Source extract:
——————
Broken Latch

Joined
Oct 25, 2011
Messages
162
Location
Richmond, VA
I was preparing for a ride to the twisties in NC and when I opened the left bag and discovered a broken latch. I taped the box shut and went for the ride but now I have to replace the lid. The last time this happened BobAgain was kind enough to get me a replacement lid but this time I'll have to order one. Does anyone have the part number for the left lid (that's left if your sitting on the bike)? Also do the latches come with the lid or do you have to order them as well? I ask because a friend I rode with thinks he has a way to repair the old lid and I want to give him the latches from the old lid.
 
Joined
Jun 5, 2011
Messages
630
Location
Western Washington
Bike
2010 NT700V, 2015 CB500X
If it is a standard size lid look here. I'm not sure which is red or silver. It looks like piece 9 comes with the latches.

If it is a large lid look at this site. Scroll down to the Large Pannier Lid section and you will have to hunt for the correct color. Not sure if the large lids come with latches.
——————
Supplied entries:
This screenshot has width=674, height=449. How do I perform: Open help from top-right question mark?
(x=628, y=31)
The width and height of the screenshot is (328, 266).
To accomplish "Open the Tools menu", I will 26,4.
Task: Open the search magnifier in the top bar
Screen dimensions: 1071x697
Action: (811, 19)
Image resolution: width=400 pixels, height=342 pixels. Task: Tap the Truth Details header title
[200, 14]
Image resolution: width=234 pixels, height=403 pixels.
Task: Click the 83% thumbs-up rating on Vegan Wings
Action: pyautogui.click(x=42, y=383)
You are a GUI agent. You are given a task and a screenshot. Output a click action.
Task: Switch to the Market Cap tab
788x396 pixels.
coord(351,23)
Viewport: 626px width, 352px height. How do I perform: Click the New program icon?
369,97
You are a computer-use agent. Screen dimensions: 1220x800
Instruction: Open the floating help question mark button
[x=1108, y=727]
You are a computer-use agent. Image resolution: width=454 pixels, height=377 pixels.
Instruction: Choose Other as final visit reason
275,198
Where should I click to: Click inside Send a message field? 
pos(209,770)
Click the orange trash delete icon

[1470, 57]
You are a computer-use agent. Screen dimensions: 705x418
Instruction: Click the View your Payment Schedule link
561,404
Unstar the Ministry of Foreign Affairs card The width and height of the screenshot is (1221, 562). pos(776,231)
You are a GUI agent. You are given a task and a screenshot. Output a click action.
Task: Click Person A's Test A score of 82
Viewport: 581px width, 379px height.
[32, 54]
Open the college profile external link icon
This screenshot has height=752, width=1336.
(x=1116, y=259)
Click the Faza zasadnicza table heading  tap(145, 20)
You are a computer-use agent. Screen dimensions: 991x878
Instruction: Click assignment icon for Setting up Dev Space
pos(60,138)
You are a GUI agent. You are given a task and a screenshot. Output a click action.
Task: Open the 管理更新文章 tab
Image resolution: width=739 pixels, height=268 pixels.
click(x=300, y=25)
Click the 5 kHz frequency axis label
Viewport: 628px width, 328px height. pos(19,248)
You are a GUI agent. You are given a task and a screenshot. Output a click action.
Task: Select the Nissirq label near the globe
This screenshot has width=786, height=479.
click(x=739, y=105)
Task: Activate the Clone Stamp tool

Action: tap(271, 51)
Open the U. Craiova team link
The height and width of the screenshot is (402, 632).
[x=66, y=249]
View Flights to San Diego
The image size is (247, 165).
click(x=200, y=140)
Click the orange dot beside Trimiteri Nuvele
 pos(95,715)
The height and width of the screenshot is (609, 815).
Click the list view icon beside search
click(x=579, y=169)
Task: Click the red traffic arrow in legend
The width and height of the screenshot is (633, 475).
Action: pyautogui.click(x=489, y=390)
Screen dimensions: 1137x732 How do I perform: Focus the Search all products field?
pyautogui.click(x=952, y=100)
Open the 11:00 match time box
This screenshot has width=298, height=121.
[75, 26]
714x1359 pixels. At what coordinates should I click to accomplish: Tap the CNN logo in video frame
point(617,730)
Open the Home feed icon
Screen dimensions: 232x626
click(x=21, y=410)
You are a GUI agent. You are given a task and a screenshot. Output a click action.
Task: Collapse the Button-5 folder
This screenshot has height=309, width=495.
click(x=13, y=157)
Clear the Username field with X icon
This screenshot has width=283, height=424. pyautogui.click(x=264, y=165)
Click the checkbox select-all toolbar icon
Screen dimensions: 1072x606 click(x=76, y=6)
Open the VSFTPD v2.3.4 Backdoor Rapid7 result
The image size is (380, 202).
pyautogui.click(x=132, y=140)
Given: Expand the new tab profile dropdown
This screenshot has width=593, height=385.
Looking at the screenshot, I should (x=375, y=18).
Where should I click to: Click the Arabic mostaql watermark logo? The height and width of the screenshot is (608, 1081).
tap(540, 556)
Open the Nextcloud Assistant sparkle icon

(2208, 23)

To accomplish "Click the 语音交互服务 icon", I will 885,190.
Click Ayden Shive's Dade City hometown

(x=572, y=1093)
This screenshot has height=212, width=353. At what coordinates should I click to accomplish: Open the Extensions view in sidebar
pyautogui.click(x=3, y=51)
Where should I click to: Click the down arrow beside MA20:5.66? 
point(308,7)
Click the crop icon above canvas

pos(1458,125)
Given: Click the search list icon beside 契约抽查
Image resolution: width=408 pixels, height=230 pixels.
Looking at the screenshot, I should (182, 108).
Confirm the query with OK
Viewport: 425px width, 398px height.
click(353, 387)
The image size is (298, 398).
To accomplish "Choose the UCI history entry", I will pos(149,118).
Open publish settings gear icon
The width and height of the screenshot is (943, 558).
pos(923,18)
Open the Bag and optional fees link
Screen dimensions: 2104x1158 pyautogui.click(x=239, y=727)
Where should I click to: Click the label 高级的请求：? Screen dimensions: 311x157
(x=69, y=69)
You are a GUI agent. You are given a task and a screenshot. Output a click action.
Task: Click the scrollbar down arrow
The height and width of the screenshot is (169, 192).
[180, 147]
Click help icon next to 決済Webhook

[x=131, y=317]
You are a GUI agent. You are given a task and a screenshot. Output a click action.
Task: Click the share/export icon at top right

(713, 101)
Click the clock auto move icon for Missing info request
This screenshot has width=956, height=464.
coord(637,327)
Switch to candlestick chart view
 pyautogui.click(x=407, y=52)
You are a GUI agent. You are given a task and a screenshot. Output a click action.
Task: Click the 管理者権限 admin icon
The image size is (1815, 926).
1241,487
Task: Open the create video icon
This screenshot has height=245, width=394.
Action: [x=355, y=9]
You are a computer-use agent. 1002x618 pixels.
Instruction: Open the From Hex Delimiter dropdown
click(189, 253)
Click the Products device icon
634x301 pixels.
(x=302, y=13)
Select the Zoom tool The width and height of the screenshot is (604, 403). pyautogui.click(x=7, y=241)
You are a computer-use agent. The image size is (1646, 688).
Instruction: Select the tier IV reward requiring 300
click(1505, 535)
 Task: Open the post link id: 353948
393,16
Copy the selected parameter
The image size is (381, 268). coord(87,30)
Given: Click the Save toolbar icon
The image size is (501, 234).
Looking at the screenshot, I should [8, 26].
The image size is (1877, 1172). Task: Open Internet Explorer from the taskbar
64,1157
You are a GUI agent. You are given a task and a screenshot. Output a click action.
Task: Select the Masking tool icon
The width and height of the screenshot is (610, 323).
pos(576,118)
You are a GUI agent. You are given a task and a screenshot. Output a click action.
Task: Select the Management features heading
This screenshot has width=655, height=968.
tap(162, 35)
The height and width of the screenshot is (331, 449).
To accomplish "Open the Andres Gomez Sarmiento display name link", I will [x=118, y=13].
——————
Problem details: Can you carry on the forum thread about the broken bag latch, starting right after its final sentence?

Exercise answer:
Joined
Jan 1, 2012
Messages
60
Location
Essex, UK
Bike
Black NT700VA-8 ABS
Over this side (the about to be independent from EU side) of the pond we seem to get very few reports of problems with pannier latches or broken lids whereas in the colonies (sorry ex colony..) they seem to occur every few weeks from a much smaller number of machines. I would be surprised if we use the panniers much less (or more) on average - any suggestions as to why there is (or seems to be) a difference?
 
OP
OP
Cnille
Joined
Oct 25, 2011
Messages
162
Location
Richmond, VA
Would you believe I got a quote of $252.67 for the new lid. I think I will take it off and send it to the friend that thinks he can fix it, while I ride without a lid on that side.
 
Joined
Jan 23, 2011
Messages
1,285
Location
Arkansas
Bike
2020 Kawasaki Versys
any suggestions as to why there is (or seems to be) a difference?
There are several reasons riders over here think their latches break, from the grease in the latch mechanisms collecting dirt and grit till they fail, to overloading the panniers, to slamming the lids. I believe my original lids (I now have the large lids on) had the latches overtightened by the factory. That cracked the plastic towers which can lead to premature failure.
I haven't experienced a real failure where I had to get the duct tape out but I'm not a fan of the design. It is pretty weak.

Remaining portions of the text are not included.